Of late we have been holding the Wympole Green Woodworking group up at Cobbs Wood Farm. Our February meeting was well attended with over twenty people whittling, (hmmmmmm.. both wood & on!) Nobody did any turning, they were just making spoons, bowls and various other objects.
However Andy and I thought a bit of tapping would be in order and a likely customer was the sycamore tree just behind the sheds.
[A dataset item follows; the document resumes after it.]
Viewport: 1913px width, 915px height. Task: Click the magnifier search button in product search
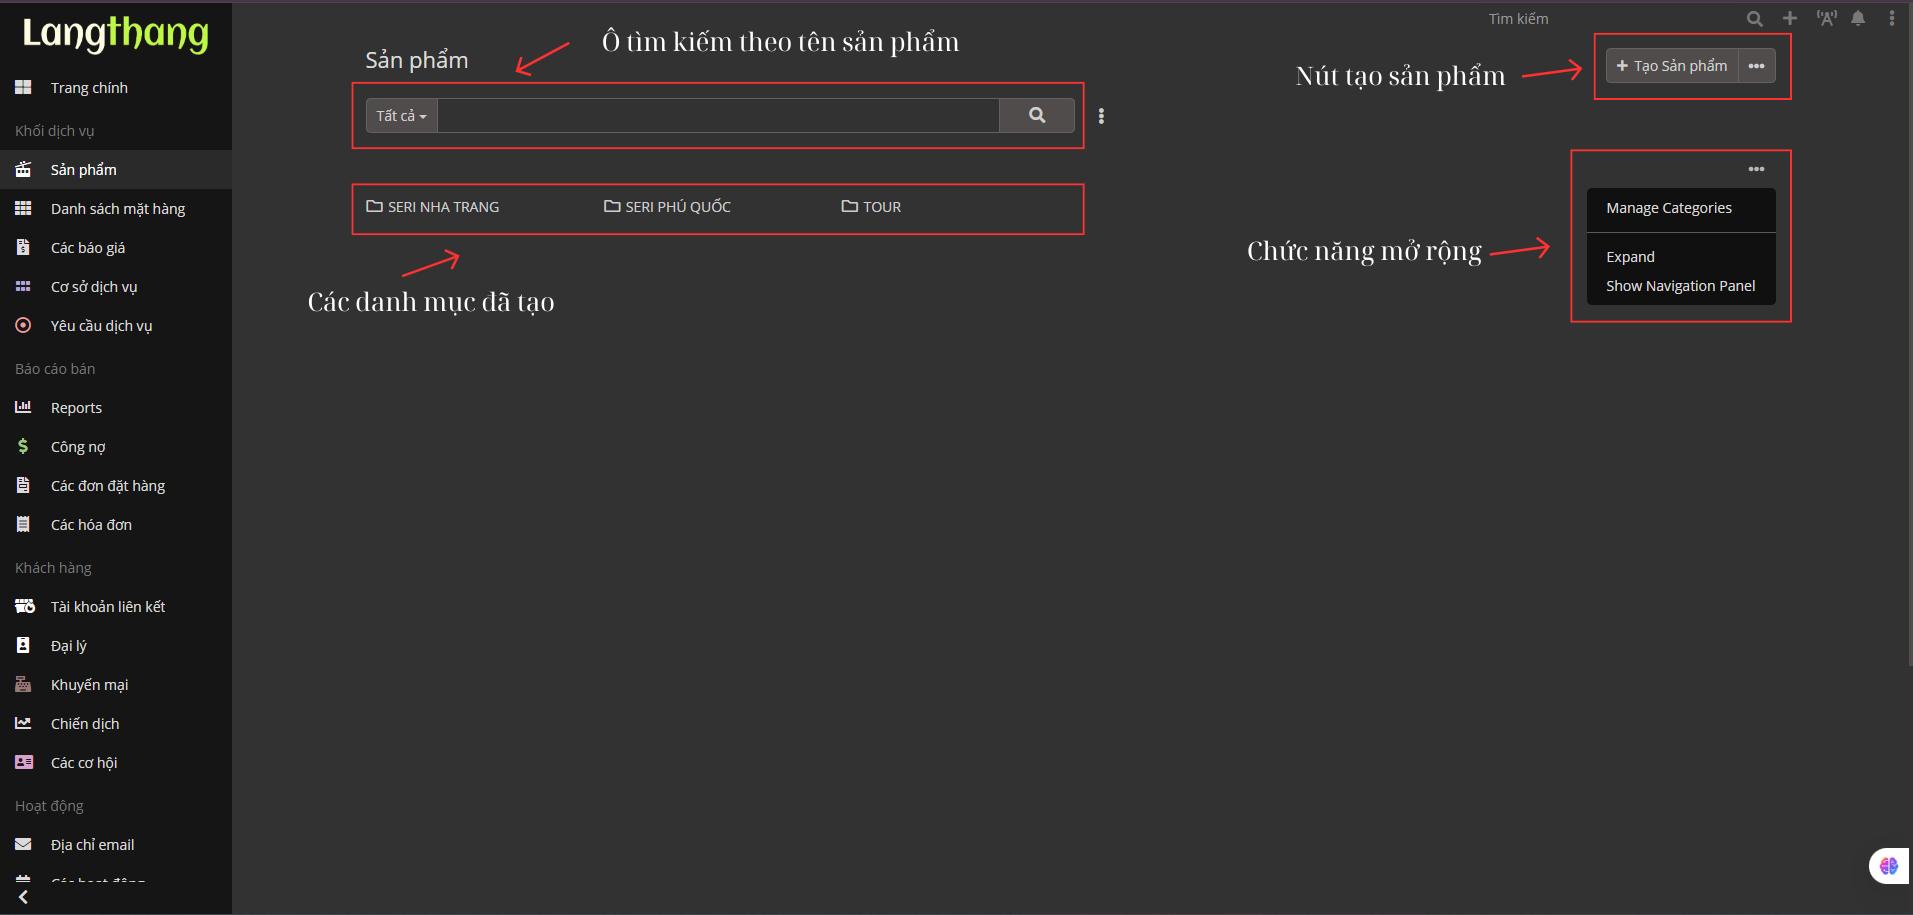point(1037,116)
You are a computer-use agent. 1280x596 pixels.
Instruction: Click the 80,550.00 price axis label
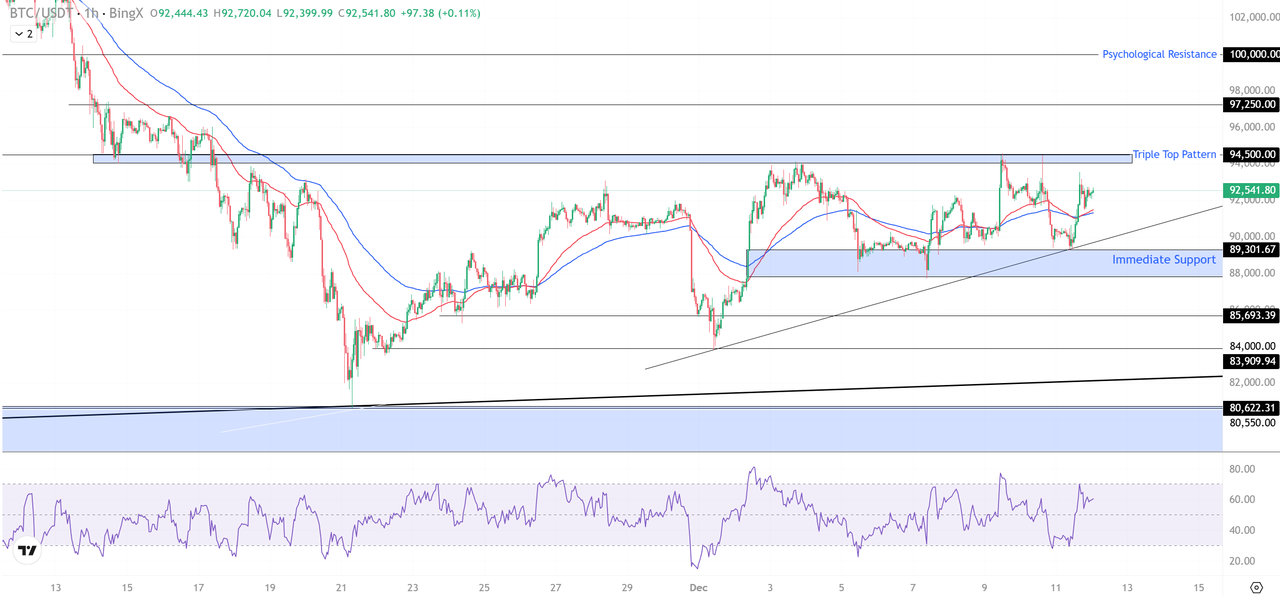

Found an old turned spindle, cut it in half, bored a hole through the middle, bored another hole into the sycamore tree and then used Andy’s canteen. An hour later and it was half full, by the end of the day we had a full canteen plus some more in a tin can. I did leave the tin can overnight but very little had come out when I looked in the morning. I was going to close the hole but left it to do after work… got quite a surprise as the tin can was nearly brimming over at lunchtime and by nightfall there was over two litres of sap!
Simmered the sap down and this is what I ended up with…not a lot but it was very tasty and, over a few days, it developed into a very viscous and sticky syrup. It’s all gone now!
So who won the Judas tree competition? The bowl, the straight spoon or the wiggly spoon? Well the judges decided the wiggly spoon should win the day. Judas tree has a beautiful heartwood and white sapwood and takes a lovely shine but is in fact quite hard to work as it tends to rip down the grain, a bit like blackthorn wood. Next time it will be box wood and we’ll see who wins that challenge…
One very important event during February was to plant a tree commemorating Capability Brown’s birth 300 years ago. There have been many such commemorative tree planting events throughout the National Trust and all have been planted by the Director of the NT- Helen Ghosh. I have to admit that our tree was rather large- I had expected something a tad smaller from Barcham Trees, this was their smallest available!!!!! Still it was very impressive.
What was also nice is that Helen also helped erect the tree guard and, with the help of Ashley, we had the job wrapped up in less than fifteen minutes. Many thanks to all those involved and particular thanks to Justin Anderson as he has, along with Olga Damant and Jane Wilsher, provided the donations to pay for this year’s planting programme in the Wimpole parkland.